-- Begin Records shown --

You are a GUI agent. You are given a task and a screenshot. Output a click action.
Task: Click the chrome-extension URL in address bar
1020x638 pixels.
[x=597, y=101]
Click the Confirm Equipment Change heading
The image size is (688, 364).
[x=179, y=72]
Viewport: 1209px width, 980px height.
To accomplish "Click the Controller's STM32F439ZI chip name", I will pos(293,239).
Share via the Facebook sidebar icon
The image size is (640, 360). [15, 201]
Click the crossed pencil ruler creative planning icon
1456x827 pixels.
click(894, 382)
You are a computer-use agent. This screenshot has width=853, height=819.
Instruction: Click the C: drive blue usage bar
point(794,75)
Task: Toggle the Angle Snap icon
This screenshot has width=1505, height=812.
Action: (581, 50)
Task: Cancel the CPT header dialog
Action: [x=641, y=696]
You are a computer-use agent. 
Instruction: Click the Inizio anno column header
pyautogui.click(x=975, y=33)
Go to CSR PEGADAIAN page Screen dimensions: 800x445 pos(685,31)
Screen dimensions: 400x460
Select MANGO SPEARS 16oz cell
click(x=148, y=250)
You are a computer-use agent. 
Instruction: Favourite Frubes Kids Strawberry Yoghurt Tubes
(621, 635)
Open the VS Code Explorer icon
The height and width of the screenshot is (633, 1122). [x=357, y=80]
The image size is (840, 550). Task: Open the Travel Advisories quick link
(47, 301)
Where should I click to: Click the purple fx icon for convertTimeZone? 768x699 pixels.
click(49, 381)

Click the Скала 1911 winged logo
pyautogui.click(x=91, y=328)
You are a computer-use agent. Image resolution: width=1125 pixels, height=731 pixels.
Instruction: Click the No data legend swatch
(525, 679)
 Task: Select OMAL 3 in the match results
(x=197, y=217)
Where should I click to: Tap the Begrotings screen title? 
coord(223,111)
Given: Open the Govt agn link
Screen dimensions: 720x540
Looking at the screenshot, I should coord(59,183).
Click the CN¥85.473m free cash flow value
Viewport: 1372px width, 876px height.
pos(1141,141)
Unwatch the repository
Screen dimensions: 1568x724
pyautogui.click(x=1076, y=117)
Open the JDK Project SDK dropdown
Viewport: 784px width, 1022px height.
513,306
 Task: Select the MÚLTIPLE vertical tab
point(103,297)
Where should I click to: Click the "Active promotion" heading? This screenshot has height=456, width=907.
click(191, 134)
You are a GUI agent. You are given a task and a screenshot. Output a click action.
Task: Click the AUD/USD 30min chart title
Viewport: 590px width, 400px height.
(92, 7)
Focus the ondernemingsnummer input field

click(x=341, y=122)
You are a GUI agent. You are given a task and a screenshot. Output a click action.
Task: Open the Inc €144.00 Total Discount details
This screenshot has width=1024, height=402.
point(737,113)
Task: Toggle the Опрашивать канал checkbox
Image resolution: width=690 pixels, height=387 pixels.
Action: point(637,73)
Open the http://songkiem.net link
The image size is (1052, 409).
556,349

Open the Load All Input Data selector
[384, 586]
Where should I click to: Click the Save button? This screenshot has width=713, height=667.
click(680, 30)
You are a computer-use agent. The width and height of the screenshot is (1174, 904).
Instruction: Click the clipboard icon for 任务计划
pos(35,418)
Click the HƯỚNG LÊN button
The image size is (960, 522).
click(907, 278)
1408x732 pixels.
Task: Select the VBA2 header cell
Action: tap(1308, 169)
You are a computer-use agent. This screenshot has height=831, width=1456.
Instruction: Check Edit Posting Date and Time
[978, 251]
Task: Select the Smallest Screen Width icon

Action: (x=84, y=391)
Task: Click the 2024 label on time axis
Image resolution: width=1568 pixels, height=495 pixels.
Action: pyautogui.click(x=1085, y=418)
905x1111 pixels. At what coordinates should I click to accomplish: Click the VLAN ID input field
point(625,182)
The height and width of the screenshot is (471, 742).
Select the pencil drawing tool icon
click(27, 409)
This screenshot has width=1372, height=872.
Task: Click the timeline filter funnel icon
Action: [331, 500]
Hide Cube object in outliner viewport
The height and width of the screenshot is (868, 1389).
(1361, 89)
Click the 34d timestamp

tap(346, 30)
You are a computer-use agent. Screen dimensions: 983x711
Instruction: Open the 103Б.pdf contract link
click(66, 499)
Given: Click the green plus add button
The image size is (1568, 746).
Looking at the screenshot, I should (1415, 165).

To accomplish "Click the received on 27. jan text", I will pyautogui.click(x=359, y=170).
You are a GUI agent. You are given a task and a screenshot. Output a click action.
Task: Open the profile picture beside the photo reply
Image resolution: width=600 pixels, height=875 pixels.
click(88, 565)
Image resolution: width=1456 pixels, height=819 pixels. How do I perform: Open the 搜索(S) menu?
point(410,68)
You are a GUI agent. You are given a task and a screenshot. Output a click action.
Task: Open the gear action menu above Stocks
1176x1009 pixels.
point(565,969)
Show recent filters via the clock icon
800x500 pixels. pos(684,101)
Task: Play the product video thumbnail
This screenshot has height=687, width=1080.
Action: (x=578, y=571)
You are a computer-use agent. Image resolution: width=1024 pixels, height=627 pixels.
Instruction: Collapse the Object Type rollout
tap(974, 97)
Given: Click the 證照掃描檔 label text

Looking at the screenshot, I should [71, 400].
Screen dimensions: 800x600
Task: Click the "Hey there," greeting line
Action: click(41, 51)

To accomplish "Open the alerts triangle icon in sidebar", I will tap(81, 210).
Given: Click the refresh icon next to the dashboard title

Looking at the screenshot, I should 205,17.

-- End Records shown --

- Instruction
Render every line of the records above as a Markdown table with two columns, No. and Text. Number the rows consecutively from 1 and leave out blank lines.

- Full answer
| No. | Text |
|---|---|
| 1 | You are a GUI agent. You are given a task and a screenshot. Output a click action. |
| 2 | Task: Click the chrome-extension URL in address bar |
| 3 | 1020x638 pixels. |
| 4 | [x=597, y=101] |
| 5 | Click the Confirm Equipment Change heading |
| 6 | The image size is (688, 364). |
| 7 | [x=179, y=72] |
| 8 | Viewport: 1209px width, 980px height. |
| 9 | To accomplish "Click the Controller's STM32F439ZI chip name", I will pos(293,239). |
| 10 | Share via the Facebook sidebar icon |
| 11 | The image size is (640, 360). [15, 201] |
| 12 | Click the crossed pencil ruler creative planning icon |
| 13 | 1456x827 pixels. |
| 14 | click(894, 382) |
| 15 | You are a computer-use agent. This screenshot has width=853, height=819. |
| 16 | Instruction: Click the C: drive blue usage bar |
| 17 | point(794,75) |
| 18 | Task: Toggle the Angle Snap icon |
| 19 | This screenshot has width=1505, height=812. |
| 20 | Action: (581, 50) |
| 21 | Task: Cancel the CPT header dialog |
| 22 | Action: [x=641, y=696] |
| 23 | You are a computer-use agent.  |
| 24 | Instruction: Click the Inizio anno column header |
| 25 | pyautogui.click(x=975, y=33) |
| 26 | Go to CSR PEGADAIAN page Screen dimensions: 800x445 pos(685,31) |
| 27 | Screen dimensions: 400x460 |
| 28 | Select MANGO SPEARS 16oz cell |
| 29 | click(x=148, y=250) |
| 30 | You are a computer-use agent.  |
| 31 | Instruction: Favourite Frubes Kids Strawberry Yoghurt Tubes |
| 32 | (621, 635) |
| 33 | Open the VS Code Explorer icon |
| 34 | The height and width of the screenshot is (633, 1122). [x=357, y=80] |
| 35 | The image size is (840, 550). Task: Open the Travel Advisories quick link |
| 36 | (47, 301) |
| 37 | Where should I click to: Click the purple fx icon for convertTimeZone? 768x699 pixels. |
| 38 | click(49, 381) |
| 39 | Click the Скала 1911 winged logo |
| 40 | pyautogui.click(x=91, y=328) |
| 41 | You are a computer-use agent. Image resolution: width=1125 pixels, height=731 pixels. |
| 42 | Instruction: Click the No data legend swatch |
| 43 | (525, 679) |
| 44 |  Task: Select OMAL 3 in the match results |
| 45 | (x=197, y=217) |
| 46 | Where should I click to: Tap the Begrotings screen title?  |
| 47 | coord(223,111) |
| 48 | Given: Open the Govt agn link |
| 49 | Screen dimensions: 720x540 |
| 50 | Looking at the screenshot, I should coord(59,183). |
| 51 | Click the CN¥85.473m free cash flow value |
| 52 | Viewport: 1372px width, 876px height. |
| 53 | pos(1141,141) |
| 54 | Unwatch the repository |
| 55 | Screen dimensions: 1568x724 |
| 56 | pyautogui.click(x=1076, y=117) |
| 57 | Open the JDK Project SDK dropdown |
| 58 | Viewport: 784px width, 1022px height. |
| 59 | 513,306 |
| 60 |  Task: Select the MÚLTIPLE vertical tab |
| 61 | point(103,297) |
| 62 | Where should I click to: Click the "Active promotion" heading? This screenshot has height=456, width=907. |
| 63 | click(191, 134) |
| 64 | You are a GUI agent. You are given a task and a screenshot. Output a click action. |
| 65 | Task: Click the AUD/USD 30min chart title |
| 66 | Viewport: 590px width, 400px height. |
| 67 | (92, 7) |
| 68 | Focus the ondernemingsnummer input field |
| 69 | click(x=341, y=122) |
| 70 | You are a GUI agent. You are given a task and a screenshot. Output a click action. |
| 71 | Task: Open the Inc €144.00 Total Discount details |
| 72 | This screenshot has width=1024, height=402. |
| 73 | point(737,113) |
| 74 | Task: Toggle the Опрашивать канал checkbox |
| 75 | Image resolution: width=690 pixels, height=387 pixels. |
| 76 | Action: point(637,73) |
| 77 | Open the http://songkiem.net link |
| 78 | The image size is (1052, 409). |
| 79 | 556,349 |
| 80 | Open the Load All Input Data selector |
| 81 | [384, 586] |
| 82 | Where should I click to: Click the Save button? This screenshot has width=713, height=667. |
| 83 | click(680, 30) |
| 84 | You are a computer-use agent. The width and height of the screenshot is (1174, 904). |
| 85 | Instruction: Click the clipboard icon for 任务计划 |
| 86 | pos(35,418) |
| 87 | Click the HƯỚNG LÊN button |
| 88 | The image size is (960, 522). |
| 89 | click(907, 278) |
| 90 | 1408x732 pixels. |
| 91 | Task: Select the VBA2 header cell |
| 92 | Action: tap(1308, 169) |
| 93 | You are a computer-use agent. This screenshot has height=831, width=1456. |
| 94 | Instruction: Check Edit Posting Date and Time |
| 95 | [978, 251] |
| 96 | Task: Select the Smallest Screen Width icon |
| 97 | Action: (x=84, y=391) |
| 98 | Task: Click the 2024 label on time axis |
| 99 | Image resolution: width=1568 pixels, height=495 pixels. |
| 100 | Action: pyautogui.click(x=1085, y=418) |
| 101 | 905x1111 pixels. At what coordinates should I click to accomplish: Click the VLAN ID input field |
| 102 | point(625,182) |
| 103 | The height and width of the screenshot is (471, 742). |
| 104 | Select the pencil drawing tool icon |
| 105 | click(27, 409) |
| 106 | This screenshot has width=1372, height=872. |
| 107 | Task: Click the timeline filter funnel icon |
| 108 | Action: [331, 500] |
| 109 | Hide Cube object in outliner viewport |
| 110 | The height and width of the screenshot is (868, 1389). |
| 111 | (1361, 89) |
| 112 | Click the 34d timestamp |
| 113 | tap(346, 30) |
| 114 | You are a computer-use agent. Screen dimensions: 983x711 |
| 115 | Instruction: Open the 103Б.pdf contract link |
| 116 | click(66, 499) |
| 117 | Given: Click the green plus add button |
| 118 | The image size is (1568, 746). |
| 119 | Looking at the screenshot, I should (1415, 165). |
| 120 | To accomplish "Click the received on 27. jan text", I will pyautogui.click(x=359, y=170). |
| 121 | You are a GUI agent. You are given a task and a screenshot. Output a click action. |
| 122 | Task: Open the profile picture beside the photo reply |
| 123 | Image resolution: width=600 pixels, height=875 pixels. |
| 124 | click(88, 565) |
| 125 | Image resolution: width=1456 pixels, height=819 pixels. How do I perform: Open the 搜索(S) menu? |
| 126 | point(410,68) |
| 127 | You are a GUI agent. You are given a task and a screenshot. Output a click action. |
| 128 | Task: Open the gear action menu above Stocks |
| 129 | 1176x1009 pixels. |
| 130 | point(565,969) |
| 131 | Show recent filters via the clock icon |
| 132 | 800x500 pixels. pos(684,101) |
| 133 | Task: Play the product video thumbnail |
| 134 | This screenshot has height=687, width=1080. |
| 135 | Action: (x=578, y=571) |
| 136 | You are a computer-use agent. Image resolution: width=1024 pixels, height=627 pixels. |
| 137 | Instruction: Collapse the Object Type rollout |
| 138 | tap(974, 97) |
| 139 | Given: Click the 證照掃描檔 label text |
| 140 | Looking at the screenshot, I should [71, 400]. |
| 141 | Screen dimensions: 800x600 |
| 142 | Task: Click the "Hey there," greeting line |
| 143 | Action: click(41, 51) |
| 144 | To accomplish "Open the alerts triangle icon in sidebar", I will tap(81, 210). |
| 145 | Given: Click the refresh icon next to the dashboard title |
| 146 | Looking at the screenshot, I should 205,17. |